Reception lobby of Ballymaloe. |
Exxxxxxxxhale. First day of school, check and done. Where to start describing this surreal experience (I still don't believe this is my real life, pretty sure I'm actually in a really, really long dream)? Ok, so, at this point I'm adoring living in a European country. Spaces, cars, bathrooms, roads, everything is smaller. People don't waste like Americans do, paper cups, paper towels, paper everything is not a thing here. When you leave a room, the lights are turned off. Water is treated as gold. Europeans talk about issues. And they are quiet. So fucking quiet. Dam, I can easily feel like an elephant in a china shop because, first, I suffer from tinnutis making me deaf as a bat, so, I can't hear what the fuck you said anyways and second, people fucking mumble here. They are, like, mysterious and stuff. Well, hot dam, I can be mysterious, too! Back to the adoring part. So.
Pantry at Ballymaloe. |
Today, after a "proper" Irish breakfast, (in quote, because the Ballymaloe breakfast has no proper Irish-ness to it, not a cornflake or rasher in sight, as Darina quipped) we sat and listened to Darina talk about school rules, regulations, where to shop, what to do and what not to do, how to get a doctor, practical things like that. A list of local suppliers was provided and we're encouraged to shop them, her passion for the slow food movement was shining, it's not dirt, it's soil she demands. Ask your grocer to keep the dirt on your veg, she says! Our food here at Ballymaloe has no twiddles on top, she plainly states.
Then, onto a delectable lunch of Ballymaloe breads, local produce and vegetables from the Ballymaloe gardens, tomato basil soup, local smoked salmon and oysters, fresh caught Ballycotton shrimps, chicken liver paté, roasted aubergine (in US English that's eggplant) salumi, deviled eggs. Needless to say, we all left with full bellies.
A little break and then into the demo room for our first cooking demonstration. Darina demonstrated how to chop and sweat an onion, make a garlic paste, slice veg, juice lemons and make lemonade with simple syrup, a basic soup recipe, carrot top pesto, and summer fruit salad with sweet geranium cream — very basic cooking skills all using local, sustainable ingredients.

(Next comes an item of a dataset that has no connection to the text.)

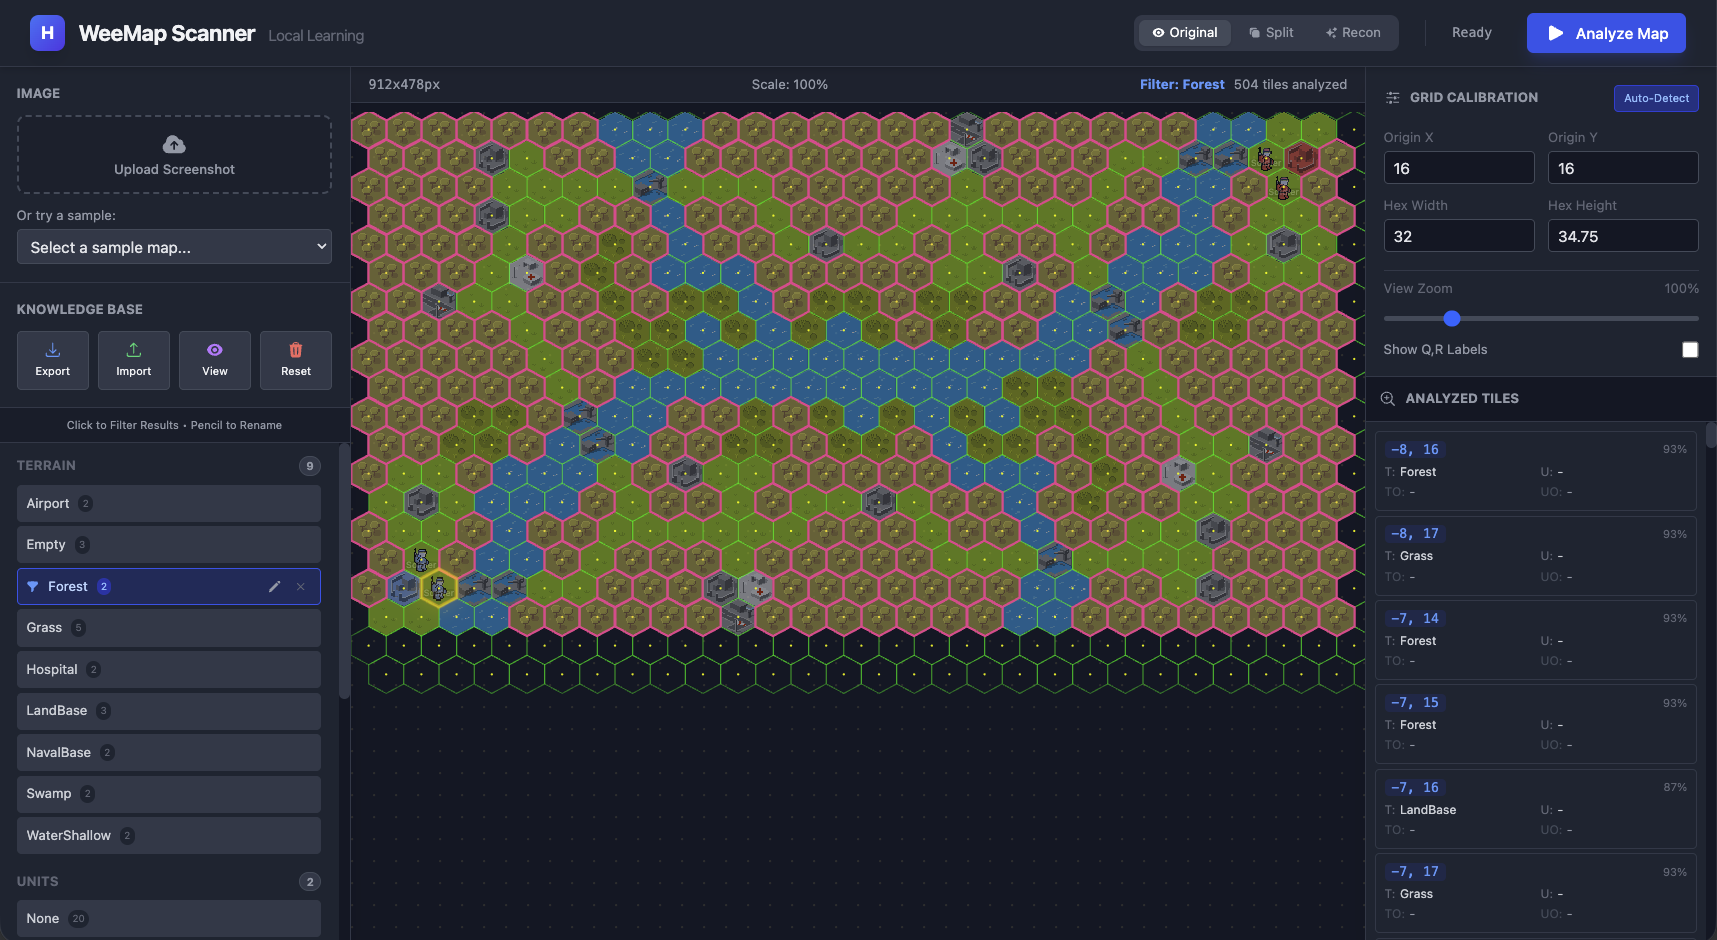
Task: Click the Upload Screenshot cloud icon
Action: pyautogui.click(x=174, y=144)
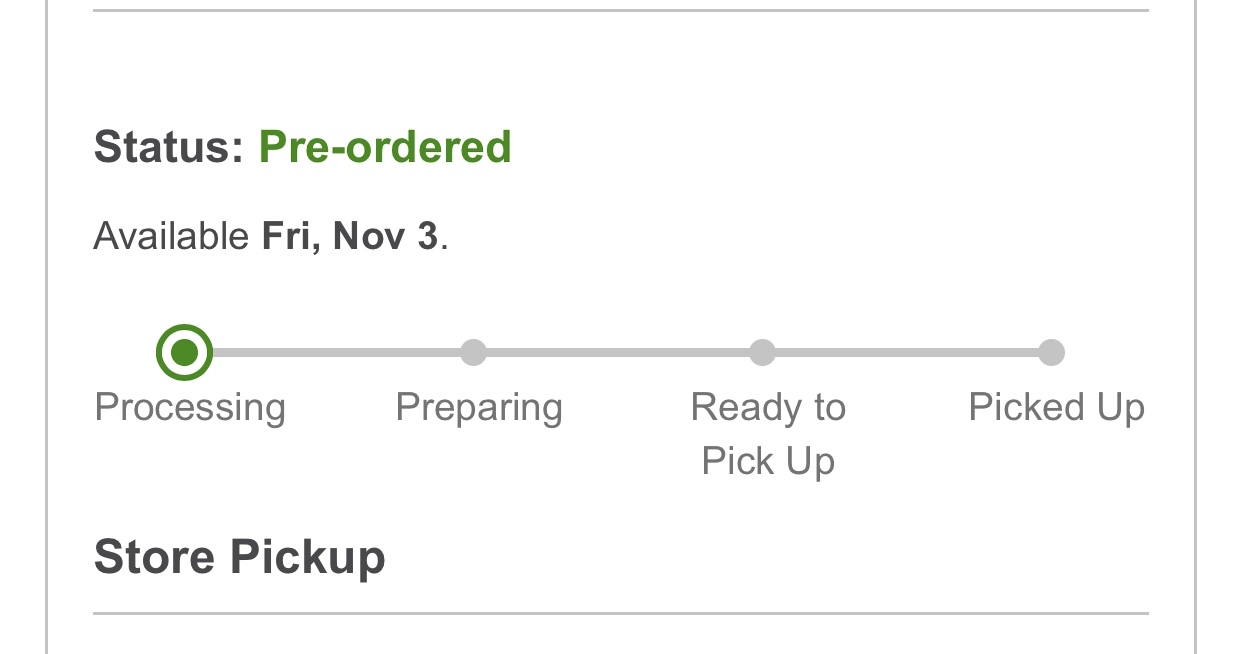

All techniques I feel pretty confident in doing. The only variable for me is the equipment I'll be using. A liquidizer!? The ovens in celsius?! Converting metric to US measurements?! Actually measuring things!? I hardly ever measure at home!
Well, those worries are for tomorrow's excitement. So, wish me luck!
Having a hard time imagining quiet Irish people . . .
ReplyDeleteSO FUN to read your blog and live your adventure with you. Go you!
Thanks, Jill! Today was our first day in the kitchen actually cooking. I peeled and chopped an onion and carrot without hurting myself or others! Wahoo! Tomorrow gets more difficult, I make Quiche Lorraine, Tomato Salad and Apple & Blackberry Compote. YAHOO!!!